**** EXCERPTED TEXT ****
Single NV Resolution: The setup utilizes a confocal scanning microscope configuration with linear stages (10 nm resolution, 20 x 20 mm² scan range) and single-mode fiber filtering, achieving single Nitrogen-Vacancy (NV) center optical resolution.
State-of-the-Art Sensing: The system implements advanced pulsed Optically Detected Magnetic Resonance (ODMR) protocols, including Ramsey, Hahn echo, and dynamical decoupling sequences (XYk).
High Coherence Achieved: Coherence times (T₂) up to 364 µs were measured for bulk NV centers in ¹²C-enriched diamond, enabling high-resolution spectroscopy.
Single Spin Detection: Demonstrated detection and full hyperfine characterization of individual ¹³C nuclear spins within the diamond lattice using correlation spectroscopy.
**** MATERIAL ****
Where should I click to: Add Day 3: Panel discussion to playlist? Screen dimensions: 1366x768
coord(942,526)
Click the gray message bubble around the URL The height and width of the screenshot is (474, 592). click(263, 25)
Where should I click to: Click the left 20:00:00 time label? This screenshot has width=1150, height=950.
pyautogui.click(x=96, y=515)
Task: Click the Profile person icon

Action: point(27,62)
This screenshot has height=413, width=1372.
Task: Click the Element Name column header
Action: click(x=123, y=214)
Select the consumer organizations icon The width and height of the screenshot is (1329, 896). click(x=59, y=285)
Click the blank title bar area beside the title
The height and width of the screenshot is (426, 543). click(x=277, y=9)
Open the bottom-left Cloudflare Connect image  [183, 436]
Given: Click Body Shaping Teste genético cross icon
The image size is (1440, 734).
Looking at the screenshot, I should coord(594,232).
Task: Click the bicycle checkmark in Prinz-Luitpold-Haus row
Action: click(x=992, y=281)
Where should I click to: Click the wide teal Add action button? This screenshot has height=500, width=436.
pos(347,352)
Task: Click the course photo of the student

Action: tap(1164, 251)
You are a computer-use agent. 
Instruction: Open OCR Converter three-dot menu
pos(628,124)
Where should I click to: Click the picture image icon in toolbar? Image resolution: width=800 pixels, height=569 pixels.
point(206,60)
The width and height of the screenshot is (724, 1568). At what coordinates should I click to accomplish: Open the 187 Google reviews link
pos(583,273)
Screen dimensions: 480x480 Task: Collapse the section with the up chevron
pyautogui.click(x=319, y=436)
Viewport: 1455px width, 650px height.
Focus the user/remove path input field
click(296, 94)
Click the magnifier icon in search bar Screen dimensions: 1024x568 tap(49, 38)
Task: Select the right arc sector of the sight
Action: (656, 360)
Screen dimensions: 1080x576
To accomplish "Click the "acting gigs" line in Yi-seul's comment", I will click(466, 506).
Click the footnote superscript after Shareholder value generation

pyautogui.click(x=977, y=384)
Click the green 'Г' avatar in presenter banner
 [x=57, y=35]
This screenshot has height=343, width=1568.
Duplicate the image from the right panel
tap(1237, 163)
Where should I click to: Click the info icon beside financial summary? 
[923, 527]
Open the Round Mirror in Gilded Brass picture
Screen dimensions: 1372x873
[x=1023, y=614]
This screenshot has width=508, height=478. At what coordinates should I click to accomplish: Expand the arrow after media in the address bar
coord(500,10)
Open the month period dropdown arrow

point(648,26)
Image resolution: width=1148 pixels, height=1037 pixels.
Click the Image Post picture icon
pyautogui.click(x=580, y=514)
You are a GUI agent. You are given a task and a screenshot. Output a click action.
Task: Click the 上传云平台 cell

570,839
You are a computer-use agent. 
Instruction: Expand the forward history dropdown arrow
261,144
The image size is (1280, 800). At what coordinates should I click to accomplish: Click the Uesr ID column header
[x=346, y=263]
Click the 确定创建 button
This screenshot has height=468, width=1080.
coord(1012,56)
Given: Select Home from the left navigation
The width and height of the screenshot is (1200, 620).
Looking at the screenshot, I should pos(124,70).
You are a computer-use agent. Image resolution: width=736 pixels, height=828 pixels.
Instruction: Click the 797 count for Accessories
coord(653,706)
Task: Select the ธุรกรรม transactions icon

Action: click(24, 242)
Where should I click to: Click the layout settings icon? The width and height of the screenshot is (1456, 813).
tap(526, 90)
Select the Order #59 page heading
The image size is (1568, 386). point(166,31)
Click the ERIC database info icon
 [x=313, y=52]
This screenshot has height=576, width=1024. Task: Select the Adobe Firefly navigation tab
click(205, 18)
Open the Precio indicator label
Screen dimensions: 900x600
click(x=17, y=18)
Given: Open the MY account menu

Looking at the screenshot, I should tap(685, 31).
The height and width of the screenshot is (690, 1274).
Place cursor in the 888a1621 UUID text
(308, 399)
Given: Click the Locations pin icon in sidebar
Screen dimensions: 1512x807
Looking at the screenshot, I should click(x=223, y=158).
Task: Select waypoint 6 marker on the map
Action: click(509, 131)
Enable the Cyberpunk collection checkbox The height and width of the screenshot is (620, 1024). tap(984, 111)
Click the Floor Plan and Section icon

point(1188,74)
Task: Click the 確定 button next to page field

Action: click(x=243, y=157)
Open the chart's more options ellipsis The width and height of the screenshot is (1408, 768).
****
[GIVEN EXERCISE A] In the NV microscope excerpt, what is the longest coherence time (T₂) measured for bulk NV centers in ¹²C-enriched diamond?
[GIVEN EXERCISE B] Print the passage of the NV microscope excerpt starting at "High Coherence Achieved: Coherence" and ending at "enabling high-resolution spectroscopy.".
Answer from the excerpt only, not from the rows.

[EXERCISE SOLUTION A] Up to 364 µs.

[EXERCISE SOLUTION B]
High Coherence Achieved: Coherence times (T₂) up to 364 µs were measured for bulk NV centers in ¹²C-enriched diamond, enabling high-resolution spectroscopy.